=== Texte présenté ===
L’heure était, dans la clandestinité, à essayer, via des revues comme La Voie communiste, de « réformer » le monstre. L’heure était également à prendre ses responsabilités par rapport à l’histoire et à endosser le bleu de chauffe de l’action. Aussi, quand au milieu des années cinquante le peuple algérien se mit en tête de secouer le joug colonial que la France lui imposait depuis presque deux siècles et d’habiller ce combat de la gandoura socialiste, notre rebelle n’hésita pas longtemps.

Contre l’opinion du P.C.F., qui était alors contre l’indépendance de l’Algérie, il décida d’aider la révolution algérienne et le F.L.N.

En accueillant des militants en délicatesse de…, en prêtant son appartement pour…, en rendant les mille et un « petits » services qu’ont toujours rendu les « fourmis rouges prolétariennes » du portage de valise… Et il le paya cher. Très cher !

Le Parti communiste français l’excommunia en lui taillant le costume « hitléro-trotskiste-petit-bourgeois » habituel. La police française l’arrêta après avoir trouvé chez lui le « trésor » du F.L.N. (44 millions de l’époque). La bourgeoisie française et sa justice le condamnèrent à vingt ans de prison pour…

En ce temps là les chemins buissonniers de l’engagement politique était pleins de ronces acérées ! Et pour Gérard Lorne ce n’était que le début du chemin. À la faveur d’une permission de sortie pour rendre visite à sa gamine qui était au plus mal (elle avait la maladie du « sang bleu » et avait une espérance de vie extrêmement réduite), il prit la poudre d’escampette et gagna le Maroc où le F.L.N. bénéficiait de l’hospitalité du tout nouveau royaume chérifien indépendant.

Et le combat continua

Sans moyens aucun, sans davantage d’argent, Gérard Lorne s’attela à monter de toutes pièces un collège technique d’un genre un peu particulier. Et il réussit ce challenge.

Des rencontres de tous ordres avec les militants algériens, des personnalités comme Yasser Arafat ou le chef trotskiste Pablo qui avait pris en main l’achat et la fabrique d’armes pour le F.L.N., des discussions sans fin sur la révolution, le socialisme, l’avenir, des actions tous azimuts, émaillèrent bien évidemment ce séjour au Maroc et lui firent comprendre que l’avènement de l’indépendance algérienne, fut-elle drapée dans le manteau de lumière du socialisme, n’était pas exempte des tares ordinaires de la lutte pour le pouvoir.

Bref, le rebelle commença à prendre de la distance par rapport à…, remit une fois de plus son ouvrage sur le métier et arpenta de nouveau les chemins de l’exil. Au Maroc, en Tchécoslovaquie (Gérard Lorne, comme par hasard, était à Prague lors du printemps de 1968), en Amérique latine… Jusqu’à ce que la prescription opère et qu’il puisse de nouveau fouler le sol français.

=== Liste des consignes ===
(A) Recopiez le passage du texte sur Gérard Lorne qui va de « Sans moyens aucun, sans » à « pour le pouvoir. ».
(B) Dans le texte sur Gérard Lorne, traduisez en anglais la phrase suivante : « Sans moyens aucun, sans davantage d’argent, Gérard Lorne s’attela à monter de toutes pièces un collège technique d’un genre un peu particulier. »

=== Les données ===
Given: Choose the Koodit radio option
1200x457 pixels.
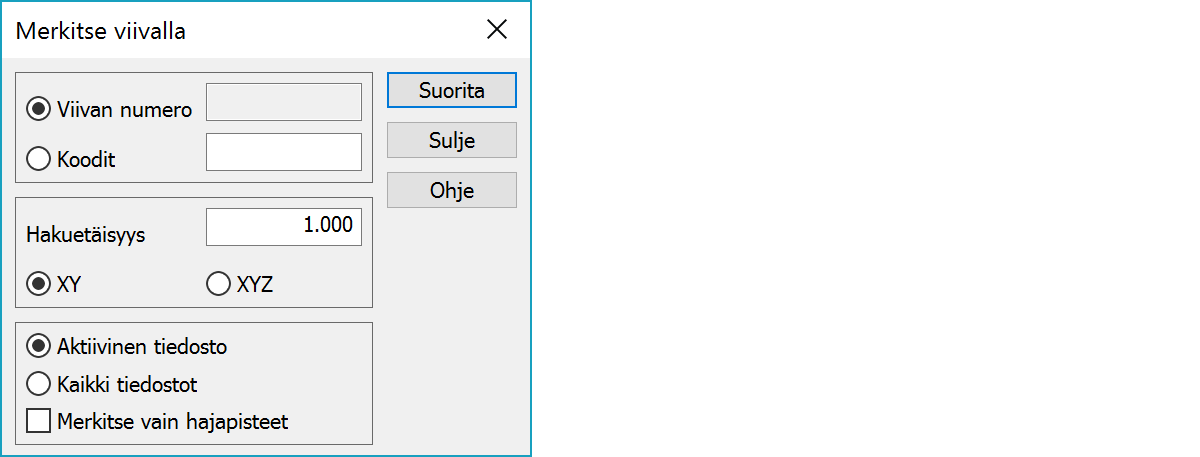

==

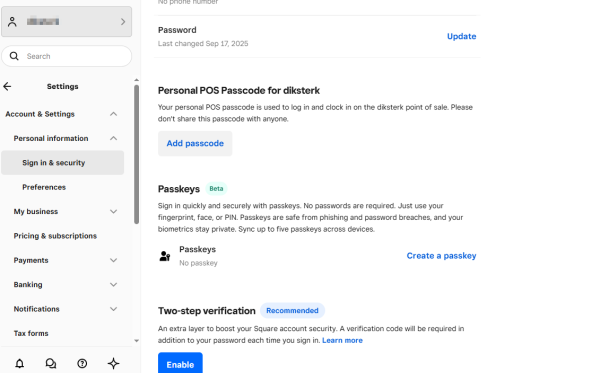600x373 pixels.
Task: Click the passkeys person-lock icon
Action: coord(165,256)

=== Corrigé de l’exercice ===
(A)
Sans moyens aucun, sans davantage d’argent, Gérard Lorne s’attela à monter de toutes pièces un collège technique d’un genre un peu particulier. Et il réussit ce challenge.

Des rencontres de tous ordres avec les militants algériens, des personnalités comme Yasser Arafat ou le chef trotskiste Pablo qui avait pris en main l’achat et la fabrique d’armes pour le F.L.N., des discussions sans fin sur la révolution, le socialisme, l’avenir, des actions tous azimuts, émaillèrent bien évidemment ce séjour au Maroc et lui firent comprendre que l’avènement de l’indépendance algérienne, fut-elle drapée dans le manteau de lumière du socialisme, n’était pas exempte des tares ordinaires de la lutte pour le pouvoir.

(B) With no means whatsoever and no more money, Gérard Lorne set about building, entirely from scratch, a technical college of a rather unusual kind.